[Part of a data file]
---*---

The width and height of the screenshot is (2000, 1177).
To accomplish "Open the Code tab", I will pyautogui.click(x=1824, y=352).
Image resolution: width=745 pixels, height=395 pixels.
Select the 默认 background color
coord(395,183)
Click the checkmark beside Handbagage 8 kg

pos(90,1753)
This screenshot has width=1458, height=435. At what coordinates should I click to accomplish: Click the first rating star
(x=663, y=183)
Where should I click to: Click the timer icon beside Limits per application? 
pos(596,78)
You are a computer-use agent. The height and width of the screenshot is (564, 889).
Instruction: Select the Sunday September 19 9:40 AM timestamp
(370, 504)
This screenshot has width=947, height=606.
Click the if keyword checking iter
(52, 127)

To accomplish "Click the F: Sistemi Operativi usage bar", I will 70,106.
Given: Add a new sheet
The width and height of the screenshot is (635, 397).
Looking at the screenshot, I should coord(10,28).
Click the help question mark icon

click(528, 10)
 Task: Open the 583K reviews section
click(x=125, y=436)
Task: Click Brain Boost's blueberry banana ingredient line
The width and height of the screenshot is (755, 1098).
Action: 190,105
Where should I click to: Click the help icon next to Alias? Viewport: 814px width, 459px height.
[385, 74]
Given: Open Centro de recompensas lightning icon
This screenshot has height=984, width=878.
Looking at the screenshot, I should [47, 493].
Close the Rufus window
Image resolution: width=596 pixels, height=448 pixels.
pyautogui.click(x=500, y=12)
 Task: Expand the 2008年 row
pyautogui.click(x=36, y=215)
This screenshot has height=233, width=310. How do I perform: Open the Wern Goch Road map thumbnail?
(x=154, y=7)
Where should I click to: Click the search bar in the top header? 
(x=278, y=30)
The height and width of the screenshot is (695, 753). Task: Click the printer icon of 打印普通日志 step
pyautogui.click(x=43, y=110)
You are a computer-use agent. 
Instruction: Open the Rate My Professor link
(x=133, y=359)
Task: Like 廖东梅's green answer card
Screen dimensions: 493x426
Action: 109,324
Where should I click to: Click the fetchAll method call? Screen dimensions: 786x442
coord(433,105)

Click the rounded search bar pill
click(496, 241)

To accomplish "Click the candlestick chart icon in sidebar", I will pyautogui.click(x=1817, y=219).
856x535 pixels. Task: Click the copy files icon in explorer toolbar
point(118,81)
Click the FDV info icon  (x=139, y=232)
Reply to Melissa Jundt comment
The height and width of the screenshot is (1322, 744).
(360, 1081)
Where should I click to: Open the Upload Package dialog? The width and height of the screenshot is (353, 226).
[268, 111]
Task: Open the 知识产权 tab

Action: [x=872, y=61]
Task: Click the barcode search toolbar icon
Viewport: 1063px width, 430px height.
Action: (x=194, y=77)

---*---

Given exercise:
Copy out the lines of the records from the one containing "Where should I click to: Click the fetchAll" up to and including the one containing "point(118,81)", reproducing them without any changes.

Answer:
Where should I click to: Click the fetchAll method call? Screen dimensions: 786x442
coord(433,105)

Click the rounded search bar pill
click(496, 241)

To accomplish "Click the candlestick chart icon in sidebar", I will pyautogui.click(x=1817, y=219).
856x535 pixels. Task: Click the copy files icon in explorer toolbar
point(118,81)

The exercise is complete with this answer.